» **Task description**
Find where "How do I perform: Add" occurs in the data below, and retype that line and every later line exactly.

» **Collected data entries**
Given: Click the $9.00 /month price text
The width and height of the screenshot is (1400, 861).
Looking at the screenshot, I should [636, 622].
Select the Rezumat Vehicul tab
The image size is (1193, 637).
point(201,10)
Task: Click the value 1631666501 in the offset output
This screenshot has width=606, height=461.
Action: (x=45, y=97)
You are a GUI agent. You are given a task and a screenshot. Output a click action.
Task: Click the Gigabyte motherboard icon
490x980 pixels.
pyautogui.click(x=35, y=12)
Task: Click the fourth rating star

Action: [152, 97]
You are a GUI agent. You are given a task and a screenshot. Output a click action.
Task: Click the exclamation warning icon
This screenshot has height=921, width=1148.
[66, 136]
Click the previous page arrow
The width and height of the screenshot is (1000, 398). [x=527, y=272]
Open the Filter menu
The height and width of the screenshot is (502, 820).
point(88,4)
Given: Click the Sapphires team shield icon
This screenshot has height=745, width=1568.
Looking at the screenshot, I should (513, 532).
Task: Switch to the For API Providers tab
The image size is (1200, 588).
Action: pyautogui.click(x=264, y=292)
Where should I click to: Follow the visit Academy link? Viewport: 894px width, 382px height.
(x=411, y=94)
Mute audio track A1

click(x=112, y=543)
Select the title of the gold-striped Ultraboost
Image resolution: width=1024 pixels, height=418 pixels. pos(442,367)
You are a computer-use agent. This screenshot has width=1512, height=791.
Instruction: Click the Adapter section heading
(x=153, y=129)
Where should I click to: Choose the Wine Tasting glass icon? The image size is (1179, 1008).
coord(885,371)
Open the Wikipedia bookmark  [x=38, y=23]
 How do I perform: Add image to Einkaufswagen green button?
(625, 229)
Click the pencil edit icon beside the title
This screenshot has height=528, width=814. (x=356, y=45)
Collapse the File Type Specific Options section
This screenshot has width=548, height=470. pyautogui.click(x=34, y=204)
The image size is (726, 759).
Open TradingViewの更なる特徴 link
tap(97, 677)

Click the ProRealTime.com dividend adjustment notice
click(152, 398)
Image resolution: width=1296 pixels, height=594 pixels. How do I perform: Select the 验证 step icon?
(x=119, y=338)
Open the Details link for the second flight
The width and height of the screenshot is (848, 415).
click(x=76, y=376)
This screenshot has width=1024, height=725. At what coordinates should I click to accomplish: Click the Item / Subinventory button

» **Problem solution**
 How do I perform: Add image to Einkaufswagen green button?
(625, 229)
Click the pencil edit icon beside the title
This screenshot has height=528, width=814. (x=356, y=45)
Collapse the File Type Specific Options section
This screenshot has width=548, height=470. pyautogui.click(x=34, y=204)
The image size is (726, 759).
Open TradingViewの更なる特徴 link
tap(97, 677)

Click the ProRealTime.com dividend adjustment notice
click(152, 398)
Image resolution: width=1296 pixels, height=594 pixels. How do I perform: Select the 验证 step icon?
(x=119, y=338)
Open the Details link for the second flight
The width and height of the screenshot is (848, 415).
click(x=76, y=376)
This screenshot has width=1024, height=725. At what coordinates should I click to accomplish: Click the Item / Subinventory button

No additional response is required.